B. net fixed assets minus total liabilities.
C. net fixed assets minus long-term debt plus net working capital.
D. net working capital plus total assets.
E. total assets minus net working capital.
C. net fixed assets minus long-term debt plus net working capital.
Paid-in surplus is classified as:
A. owners’ equity. B. net working capital. C. a current asset. D. a cash expense. E. long-term debt.
A. owners’ equity.
Shareholders’ equity is best defined as:
A. the residual value of a firm. B. positive net working capital. C. the net liquidity of a firm. D. cash inflows minus cash outflows. E. the cumulative profits of a firm over time.

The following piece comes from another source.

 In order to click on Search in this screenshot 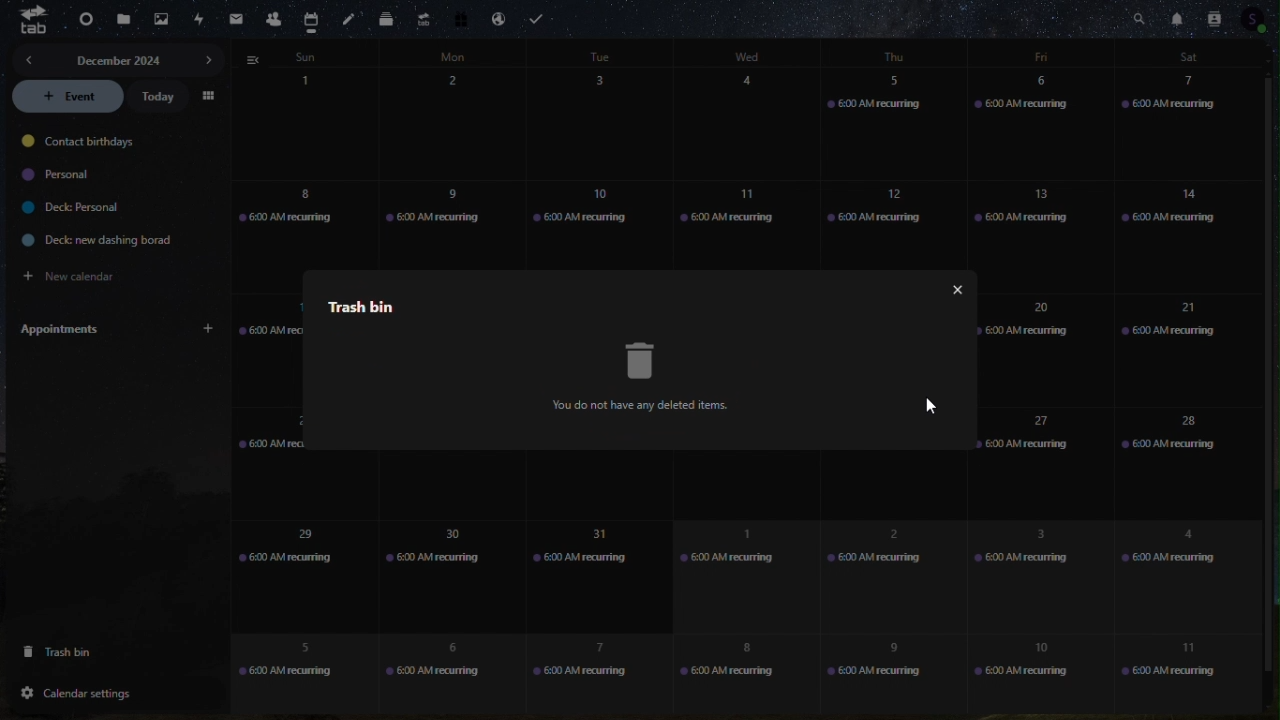, I will do `click(1139, 17)`.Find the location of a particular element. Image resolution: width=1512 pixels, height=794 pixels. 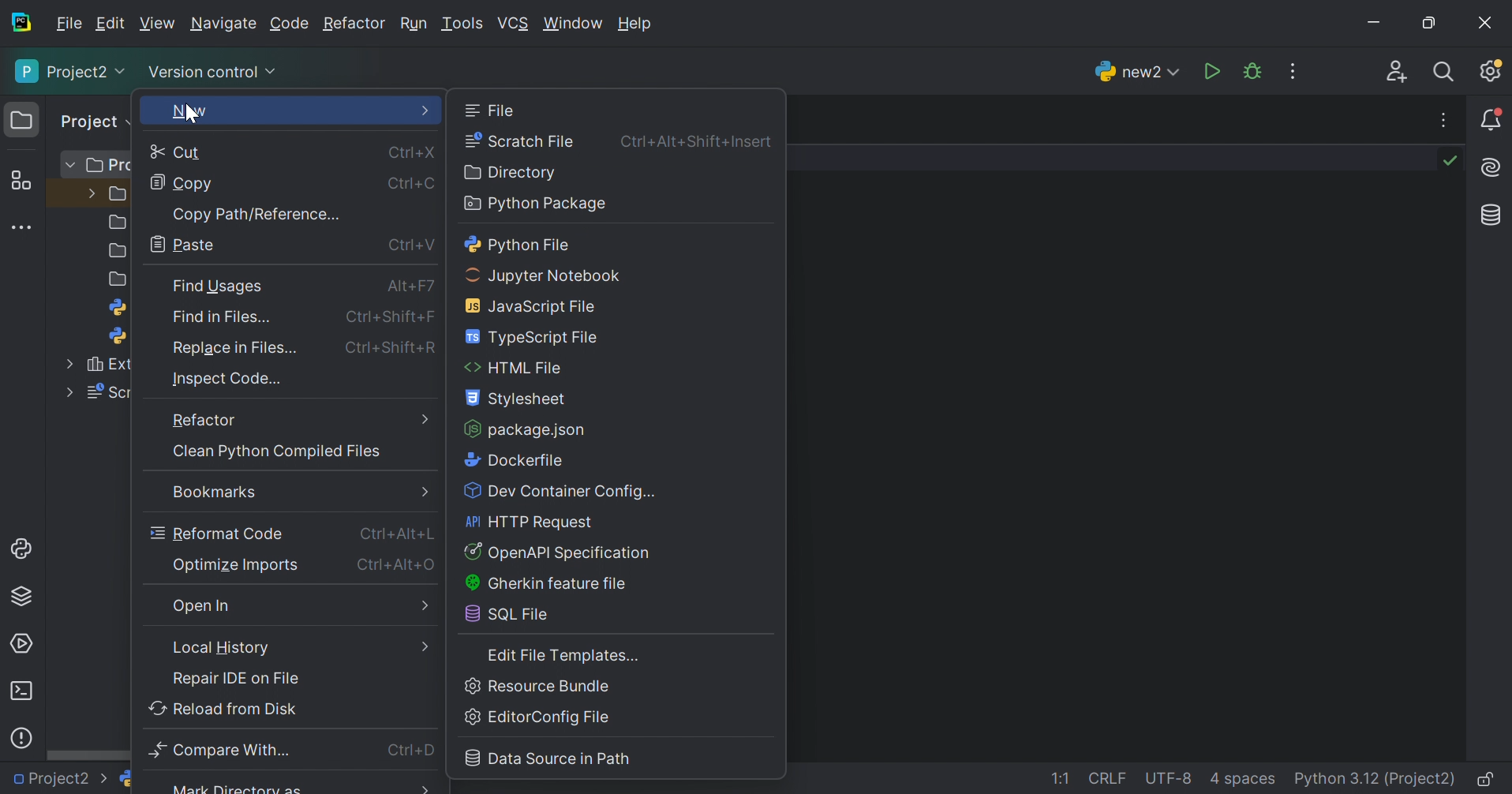

4 spaces is located at coordinates (1243, 781).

A. the residual value of a firm.
All else held constant, the book value of owners’ equity will decrease when:
A. the market value of inventory increases.
B. dividends exceed net income for a period.
C. cash is used to pay an accounts payable.
D. a long-term debt is repaid.
E. taxable income increases.
B. dividends exceed net income for a period.
Net working capital decreases when:
A. a new 3-year loan is obtained with the proceeds used to purchase inventory.
B. a credit customer pays his or her bill in full.
C. depreciation increases.
D. a long-term debt is used to finance a fixed asset purchase.
E. a dividend is paid to current shareholders.
E. a dividend is paid to current shareholders.
A firm’s liquidity level decreases when:
A. inventory is purchased with cash. B. inventory is sold on credit. C. inventory is sold for cash. D. an account receivable is collected. E. proceeds from a long-term loan are received.
A. inventory is purchased with cash.
Highly liquid assets:
A. increase the probability a firm will face financial distress.
B. appear on the right side of a balance sheet.
C. generally produce a high rate of return.
D. can be sold quickly at close to full value.
E. include all intangible assets.
D. can be sold quickly at close to full value.
Financial leverage:
A. increases as the net working capital increases.
B. is equal to the market value of a firm divided by the firm’s book value.
C. is inversely related to the level of debt.
D. is the ratio of a firm’s revenues to its fixed expenses.
E. increases the potential return to the stockholders.
E. increases the potential return to the stockholders.